The Melrose novels are filled with sinners, strivers, and sycophants, but the undeniable villain of this saga is Patrick’s father, David, who comes from a long line of aristocrats. He’s a doctor by trade and a bully by nature. In Never Mind, which takes place in the ’60s, David Melrose spends most of his days stalking his giant estate and terrorizing his wife, Eleanor, whom he married not out of love but out of his need to dominate people. This impulse becomes even more obvious when he punishes five-year-old Patrick for a minor misdeed by raping him.
As it turns out, David’s predatory behaviour is ascribed to a feeling of his own unrealized potential, dating back to a bout of rheumatic fever as a child that killed his chances of becoming a piano prodigy. David’s self-loathing is a “knot of inarticulacy that he carried inside him,” St. Aubyn writes, tightening “like a promise of suffocation that shadowed every breath he took.” And this he bequeaths to Patrick.
As an ardent fan of British fiction, I’m ashamed to admit that I had never heard of St. Aubyn prior to this year, but I’m going to ascribe that to weak marketing. He has had a criminally low profile in North America. Yet I also realize why St. Aubyn was never destined to be a literary star on this side of the Atlantic. Compared to the British or the French, North Americans have mild tastes when it comes to our novels. Dramatic, harrowing—sure, we love that. But nothing too nasty.
Many years ago, St. Aubyn confessed to a journalist that some of the elements in the Melrose books—including the childhood rape and rampant drug use—were autobiographical. This fact makes the books even more chilling, and certainly justifies their harsh tone. After collecting his deceased dad’s ashes in Bad News (1992), Patrick realizes “it was the first time he had been alone with his father for more than 10 minutes without being buggered, hit, or insulted.”

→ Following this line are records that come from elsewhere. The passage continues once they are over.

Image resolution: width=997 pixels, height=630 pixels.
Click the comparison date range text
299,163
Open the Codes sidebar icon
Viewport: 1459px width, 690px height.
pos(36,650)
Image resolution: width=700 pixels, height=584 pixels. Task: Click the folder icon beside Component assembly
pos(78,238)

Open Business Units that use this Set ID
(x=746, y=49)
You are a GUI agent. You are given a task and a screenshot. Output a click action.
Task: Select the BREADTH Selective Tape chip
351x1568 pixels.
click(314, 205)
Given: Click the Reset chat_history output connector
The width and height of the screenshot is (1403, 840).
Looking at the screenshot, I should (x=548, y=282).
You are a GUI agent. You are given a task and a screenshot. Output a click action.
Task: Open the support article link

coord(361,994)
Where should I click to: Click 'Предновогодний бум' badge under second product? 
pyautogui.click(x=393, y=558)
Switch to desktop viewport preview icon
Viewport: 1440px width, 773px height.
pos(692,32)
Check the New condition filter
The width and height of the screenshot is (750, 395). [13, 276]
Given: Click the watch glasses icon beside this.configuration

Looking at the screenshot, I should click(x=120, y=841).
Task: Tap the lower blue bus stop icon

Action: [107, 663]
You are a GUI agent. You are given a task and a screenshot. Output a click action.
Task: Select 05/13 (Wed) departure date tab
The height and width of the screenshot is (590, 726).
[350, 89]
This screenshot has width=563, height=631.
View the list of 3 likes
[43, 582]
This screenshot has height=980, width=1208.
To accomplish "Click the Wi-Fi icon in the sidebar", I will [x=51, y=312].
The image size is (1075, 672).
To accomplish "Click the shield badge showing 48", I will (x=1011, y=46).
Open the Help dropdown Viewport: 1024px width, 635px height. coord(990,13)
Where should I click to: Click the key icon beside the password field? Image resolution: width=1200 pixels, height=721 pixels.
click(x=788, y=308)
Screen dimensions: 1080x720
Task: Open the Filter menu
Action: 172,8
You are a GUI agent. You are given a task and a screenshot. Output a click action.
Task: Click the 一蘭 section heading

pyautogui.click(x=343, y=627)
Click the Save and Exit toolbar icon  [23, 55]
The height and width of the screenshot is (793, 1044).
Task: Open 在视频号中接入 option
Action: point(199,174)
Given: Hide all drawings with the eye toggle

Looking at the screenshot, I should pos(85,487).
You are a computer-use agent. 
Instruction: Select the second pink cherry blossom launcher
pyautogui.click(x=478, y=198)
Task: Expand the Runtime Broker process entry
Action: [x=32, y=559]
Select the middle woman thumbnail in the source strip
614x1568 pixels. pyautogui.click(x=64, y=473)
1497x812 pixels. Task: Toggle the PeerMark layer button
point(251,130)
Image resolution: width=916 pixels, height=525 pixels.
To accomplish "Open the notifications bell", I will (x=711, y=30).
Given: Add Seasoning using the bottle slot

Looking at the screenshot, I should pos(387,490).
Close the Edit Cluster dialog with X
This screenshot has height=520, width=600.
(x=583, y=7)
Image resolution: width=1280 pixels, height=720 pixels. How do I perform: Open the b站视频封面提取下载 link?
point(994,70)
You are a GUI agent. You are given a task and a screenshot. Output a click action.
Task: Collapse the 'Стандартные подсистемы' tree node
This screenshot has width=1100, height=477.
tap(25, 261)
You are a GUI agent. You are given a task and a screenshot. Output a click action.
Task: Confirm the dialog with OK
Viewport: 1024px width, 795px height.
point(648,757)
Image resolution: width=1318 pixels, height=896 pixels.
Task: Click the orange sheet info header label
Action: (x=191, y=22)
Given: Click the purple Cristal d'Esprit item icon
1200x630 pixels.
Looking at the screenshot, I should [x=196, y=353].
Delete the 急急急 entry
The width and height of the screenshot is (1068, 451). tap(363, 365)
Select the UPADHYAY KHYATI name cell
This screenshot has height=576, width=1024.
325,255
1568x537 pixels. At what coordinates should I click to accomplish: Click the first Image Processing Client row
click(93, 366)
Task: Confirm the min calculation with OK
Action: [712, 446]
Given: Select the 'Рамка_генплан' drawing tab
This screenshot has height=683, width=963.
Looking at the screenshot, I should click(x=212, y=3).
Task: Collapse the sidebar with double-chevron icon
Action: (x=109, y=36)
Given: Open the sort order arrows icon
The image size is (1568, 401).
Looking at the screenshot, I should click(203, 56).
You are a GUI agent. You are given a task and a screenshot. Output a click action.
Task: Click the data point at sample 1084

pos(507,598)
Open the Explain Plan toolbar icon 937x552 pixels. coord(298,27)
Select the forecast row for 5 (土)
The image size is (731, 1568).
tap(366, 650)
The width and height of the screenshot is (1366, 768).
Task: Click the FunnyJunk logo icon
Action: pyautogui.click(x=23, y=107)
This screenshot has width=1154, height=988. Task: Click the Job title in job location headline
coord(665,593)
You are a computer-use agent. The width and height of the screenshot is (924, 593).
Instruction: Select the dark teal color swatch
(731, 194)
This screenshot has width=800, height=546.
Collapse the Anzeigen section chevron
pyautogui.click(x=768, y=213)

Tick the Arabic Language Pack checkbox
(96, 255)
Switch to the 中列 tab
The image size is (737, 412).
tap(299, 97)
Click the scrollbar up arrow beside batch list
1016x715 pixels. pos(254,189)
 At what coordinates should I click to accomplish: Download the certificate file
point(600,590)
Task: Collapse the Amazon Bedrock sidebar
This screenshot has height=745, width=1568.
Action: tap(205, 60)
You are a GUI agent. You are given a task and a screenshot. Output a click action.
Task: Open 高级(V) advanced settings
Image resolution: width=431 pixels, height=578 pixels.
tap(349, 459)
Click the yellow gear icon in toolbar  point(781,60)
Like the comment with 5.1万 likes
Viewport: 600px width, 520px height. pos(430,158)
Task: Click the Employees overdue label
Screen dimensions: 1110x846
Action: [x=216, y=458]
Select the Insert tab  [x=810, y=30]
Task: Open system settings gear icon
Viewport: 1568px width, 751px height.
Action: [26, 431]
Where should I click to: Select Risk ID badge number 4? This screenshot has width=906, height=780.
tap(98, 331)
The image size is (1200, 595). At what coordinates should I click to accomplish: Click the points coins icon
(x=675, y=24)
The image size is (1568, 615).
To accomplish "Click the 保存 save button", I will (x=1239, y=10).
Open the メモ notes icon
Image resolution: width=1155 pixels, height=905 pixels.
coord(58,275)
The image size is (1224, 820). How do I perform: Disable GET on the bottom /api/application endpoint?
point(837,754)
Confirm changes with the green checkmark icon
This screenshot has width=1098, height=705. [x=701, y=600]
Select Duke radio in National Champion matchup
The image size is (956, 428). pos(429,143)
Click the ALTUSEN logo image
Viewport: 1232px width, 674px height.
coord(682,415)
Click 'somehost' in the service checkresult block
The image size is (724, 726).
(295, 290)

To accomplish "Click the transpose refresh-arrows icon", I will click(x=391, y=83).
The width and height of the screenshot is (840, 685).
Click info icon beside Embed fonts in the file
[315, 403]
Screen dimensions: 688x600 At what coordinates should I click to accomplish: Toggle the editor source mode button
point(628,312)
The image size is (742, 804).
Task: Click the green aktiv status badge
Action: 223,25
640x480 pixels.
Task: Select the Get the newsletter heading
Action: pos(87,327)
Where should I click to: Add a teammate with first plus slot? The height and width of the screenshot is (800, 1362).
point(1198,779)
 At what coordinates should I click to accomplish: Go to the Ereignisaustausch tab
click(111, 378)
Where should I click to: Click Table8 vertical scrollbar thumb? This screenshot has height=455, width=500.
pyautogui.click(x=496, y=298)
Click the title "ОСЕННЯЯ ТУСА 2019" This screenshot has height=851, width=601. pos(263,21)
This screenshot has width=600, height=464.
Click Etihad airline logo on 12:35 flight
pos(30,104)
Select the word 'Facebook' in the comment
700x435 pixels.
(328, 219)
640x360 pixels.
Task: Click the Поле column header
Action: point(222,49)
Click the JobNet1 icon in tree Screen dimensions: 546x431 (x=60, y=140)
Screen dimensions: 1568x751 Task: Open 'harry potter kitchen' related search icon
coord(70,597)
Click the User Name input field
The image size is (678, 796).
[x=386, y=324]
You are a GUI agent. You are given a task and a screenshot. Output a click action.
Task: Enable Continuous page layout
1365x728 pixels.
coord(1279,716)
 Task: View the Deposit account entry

While much of the author’s work is disturbing, it is also a testament to human resilience. Patrick grapples with his father’s monstrous legacy and the discovery that his mother stole his inheritance, and yet he endures long enough to become a parent himself in Mother’s Milk (2006). Patrick Melrose is a bona fide survivor, but as is his style, St. Aubyn never lets him stray into sentimentality. As Patrick notes dryly at the beginning of At Last, “I think my mother’s death is the best thing to happen to me since…well, since my father’s death.”